## Extracted records
- - - -

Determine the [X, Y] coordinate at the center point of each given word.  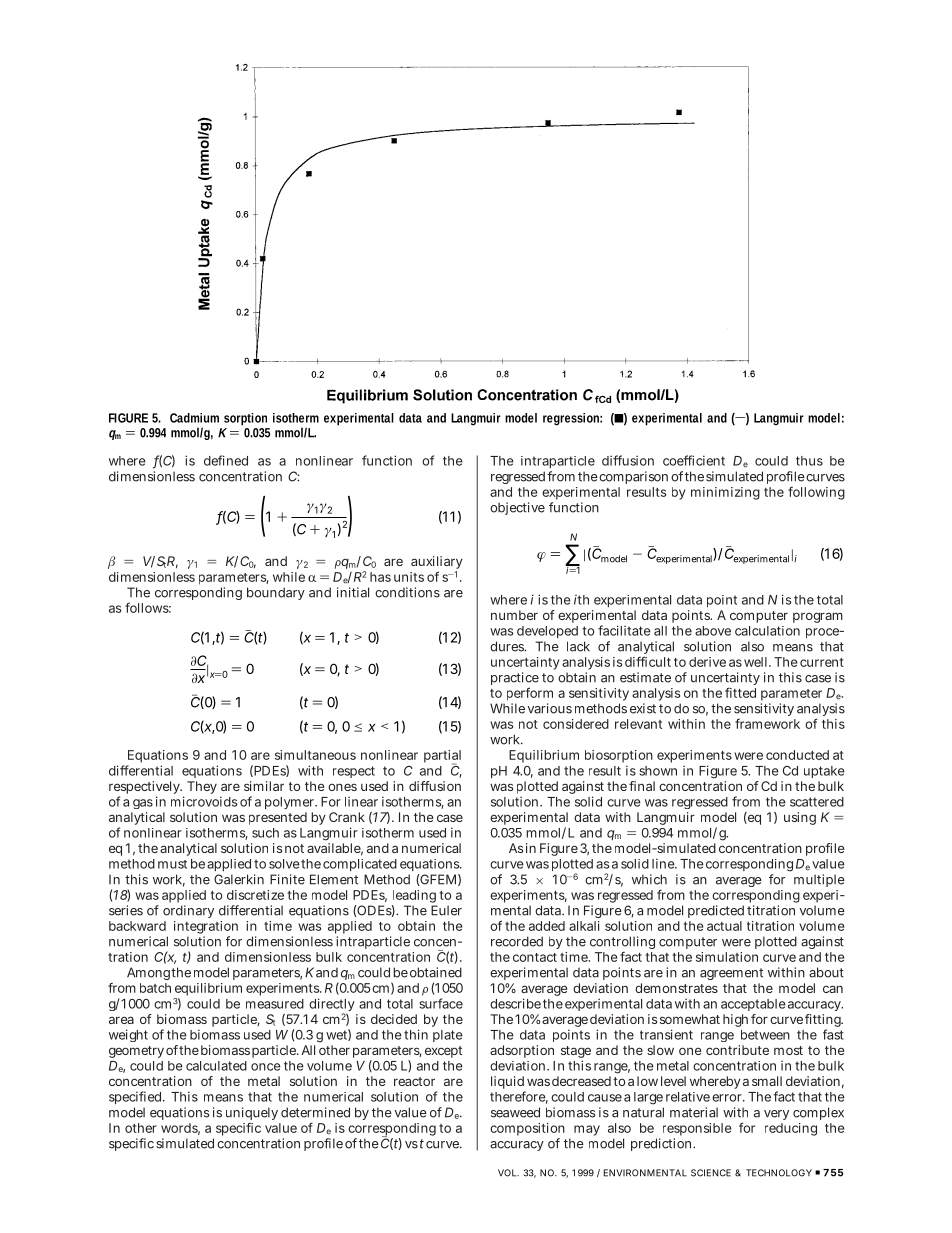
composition [527, 1129]
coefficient [694, 460]
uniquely [252, 1113]
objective [517, 508]
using [800, 818]
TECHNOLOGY [779, 1173]
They [202, 787]
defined [226, 460]
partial [442, 757]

- - - -

## Instructions for the task
Convert the entries from the line with "uniquely [252, 1113]" through the last line of the entries into a Markdown table with the columns Row and Line, omitting any blank lines.

## Exercise solution
| Row | Line |
|---|---|
| 1 | uniquely [252, 1113] |
| 2 | objective [517, 508] |
| 3 | using [800, 818] |
| 4 | TECHNOLOGY [779, 1173] |
| 5 | They [202, 787] |
| 6 | defined [226, 460] |
| 7 | partial [442, 757] |